BRIEF: Leaving out all pictures, reproduce the entries below exactly, from the first line through the line that contains "Viewport: 1180px width, 770px height.".
┌──
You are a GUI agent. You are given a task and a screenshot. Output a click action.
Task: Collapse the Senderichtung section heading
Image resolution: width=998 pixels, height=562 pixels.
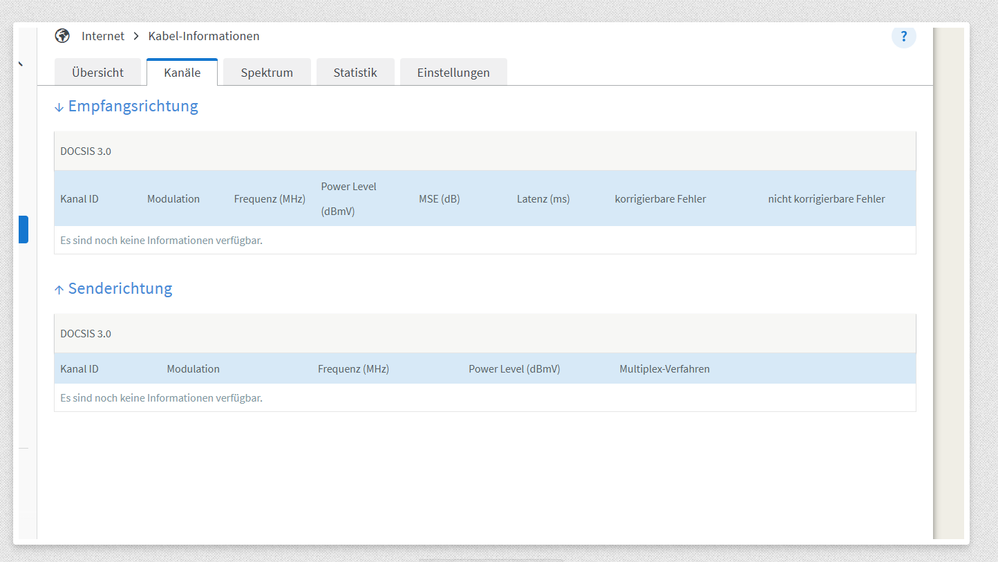click(x=120, y=289)
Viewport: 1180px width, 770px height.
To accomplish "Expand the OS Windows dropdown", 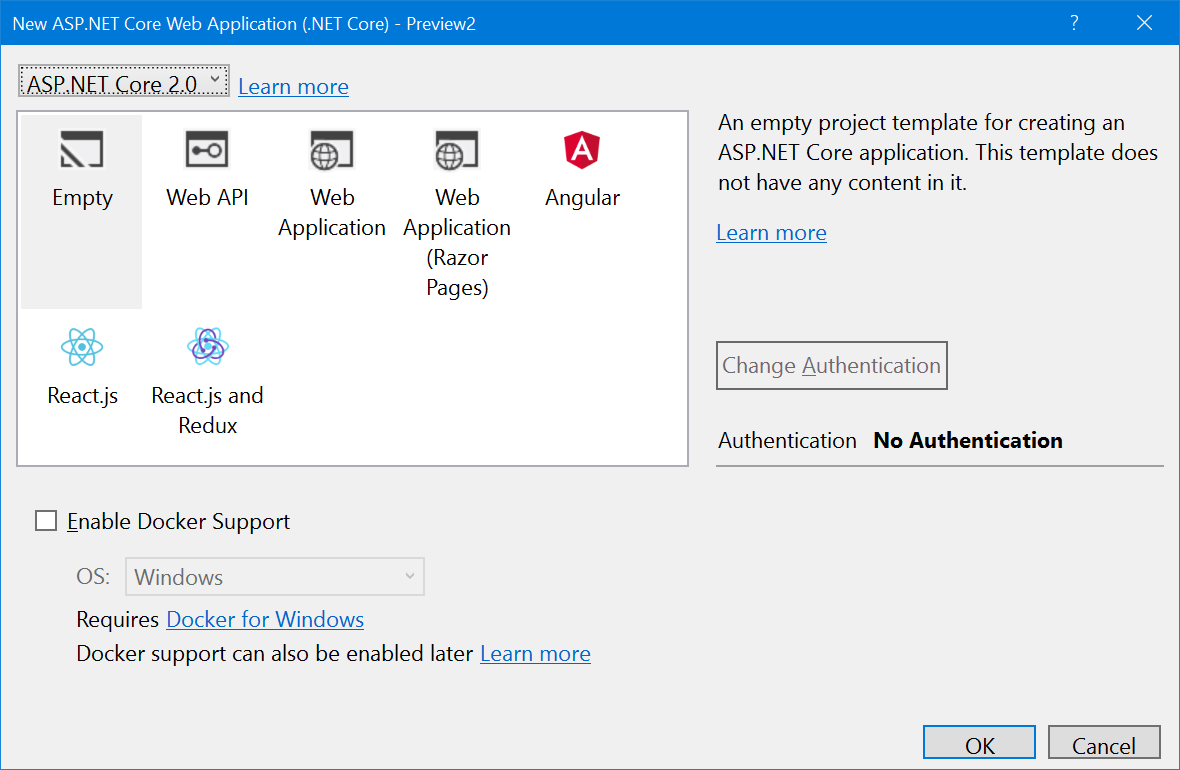I will [275, 577].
└──
PROBLEM SOLUTION:
You are a GUI agent. You are given a task and a screenshot. Output a click action.
Task: Collapse the Senderichtung section heading
Image resolution: width=998 pixels, height=562 pixels.
click(x=120, y=289)
Viewport: 1180px width, 770px height.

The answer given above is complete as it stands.